1. Quesnel-Vallée, Amélie
Is it Really Worse to Have Public Health Insurance Than to Have No Insurance at All? Health Insurance and Adult Health in the United States
Journal of Health and Social Behavior 45,4 (December 2004): 376-392.
Also: http://hsb.sagepub.com/content/45/4/376.abstract
Cohort(s): NLSY79
Publisher: American Sociological Association
Keyword(s): Health Care; Health Reform; Health/Health Status/SF-12 Scale; Medicaid/Medicare; Siblings

Permission to reprint the abstract has not been received from the publisher.

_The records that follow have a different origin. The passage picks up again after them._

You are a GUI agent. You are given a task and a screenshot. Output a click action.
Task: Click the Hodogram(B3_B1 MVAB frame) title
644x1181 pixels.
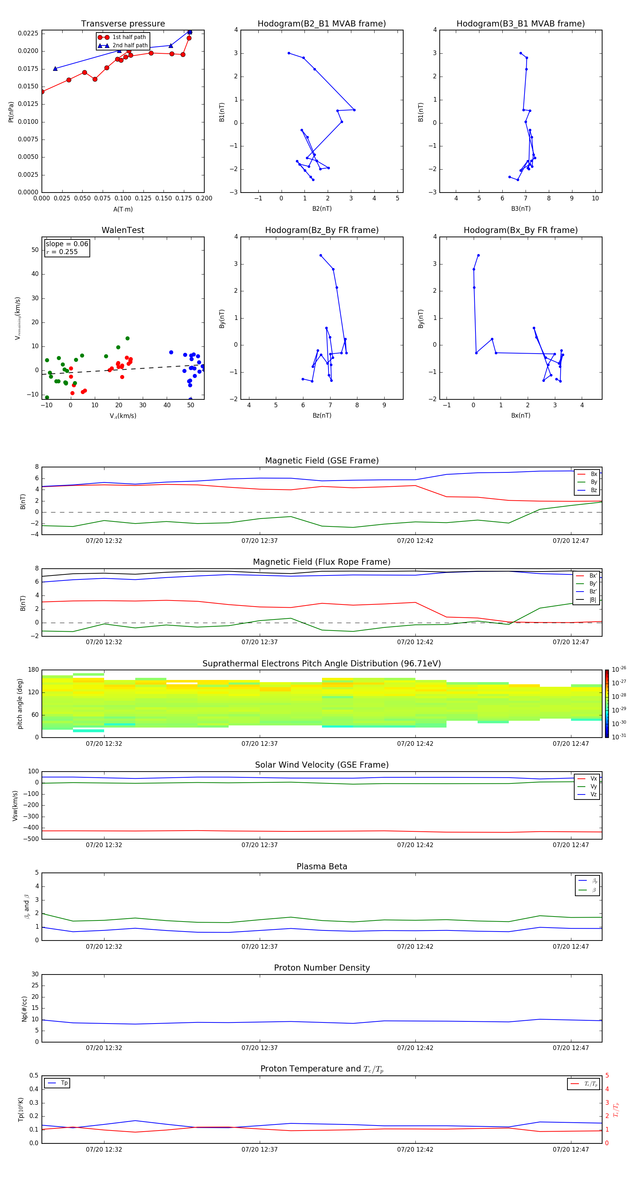pos(520,24)
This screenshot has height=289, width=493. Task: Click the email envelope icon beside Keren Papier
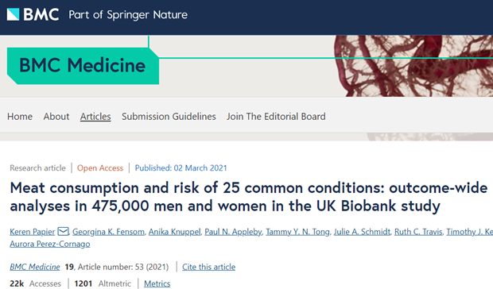point(63,232)
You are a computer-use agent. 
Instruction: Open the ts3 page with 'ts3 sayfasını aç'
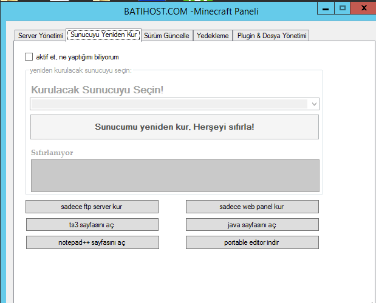[x=92, y=225]
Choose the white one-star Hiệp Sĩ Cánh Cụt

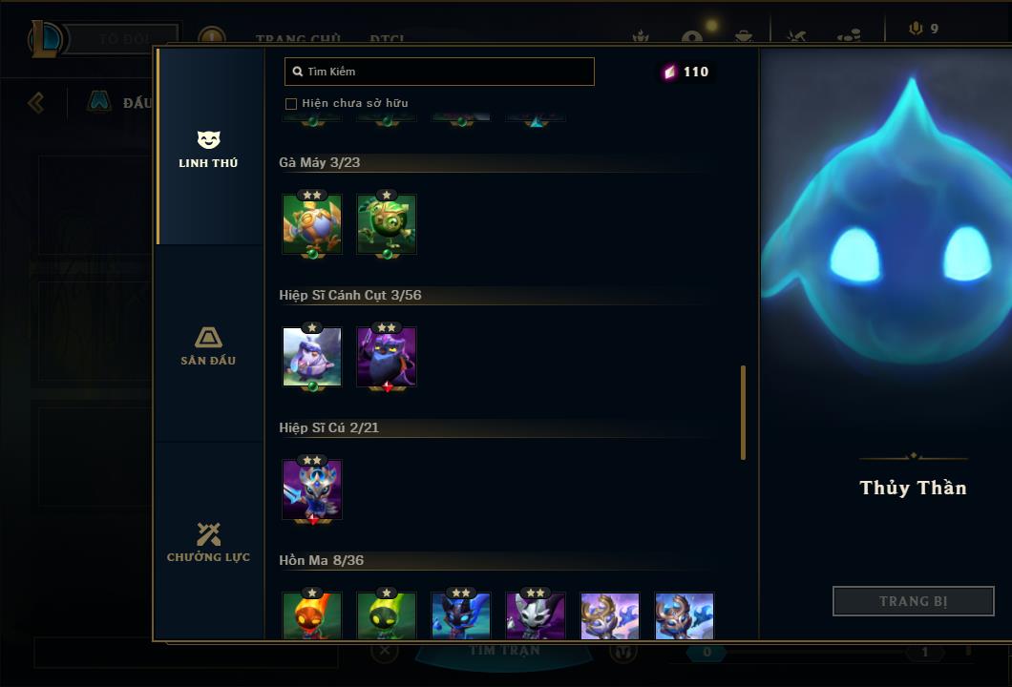[312, 357]
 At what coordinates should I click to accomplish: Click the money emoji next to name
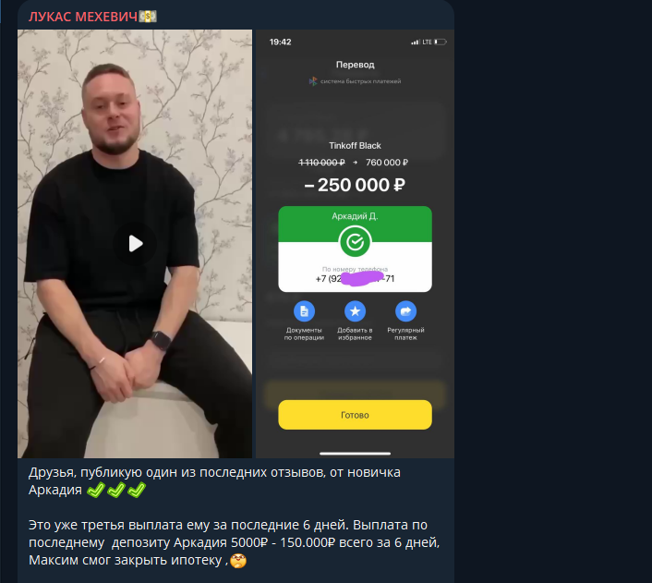coord(148,17)
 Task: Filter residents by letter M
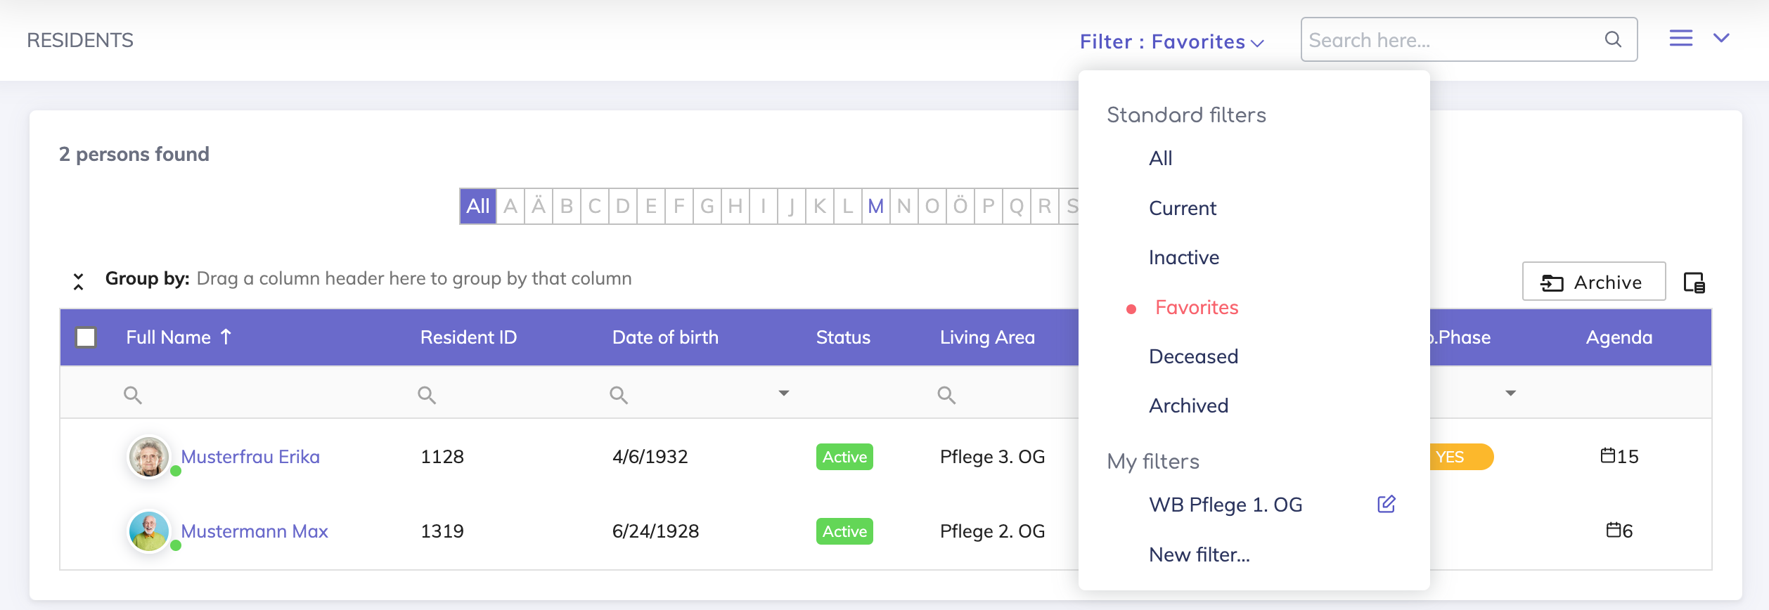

Using prospective cohort data from the 1979 National Longitudinal Survey of Youth, this study examines the extent to which health insurance coverage and the source of that coverage affect adult health. While previous research has shown that privately insure nonelderly individuals enjoy better health outcomes than their uninsured counterparts, the same relationship does not hold for those publicly insured through programs such as Medicaid. Because it is unclear whether this finding reflects a true causal relationship or is in fact due to selection bias by using fixed effects models with sibling clusters to corroborate--or contradict--the results of a conventional OLS regression. By controlling for unobserved factors shared by siblings, such as parental genetic influences, sibling models estimate health insurance effects that are less affected by selection bias. Findings suggest that, among the US birth cohorts of 1957 to 1961, the negative relationship between public health insurance and health is not causal, but rather due to prior health and socioeconomic status. Conversely, the lack of health insurance coverage has a strong cumulative negative impact on adult health.
Bibliography Citation
Quesnel-Vallée, Amélie. "Is it Really Worse to Have Public Health Insurance Than to Have No Insurance at All? Health Insurance and Adult Health in the United States." Journal of Health and Social Behavior 45,4 (December 2004): 376-392.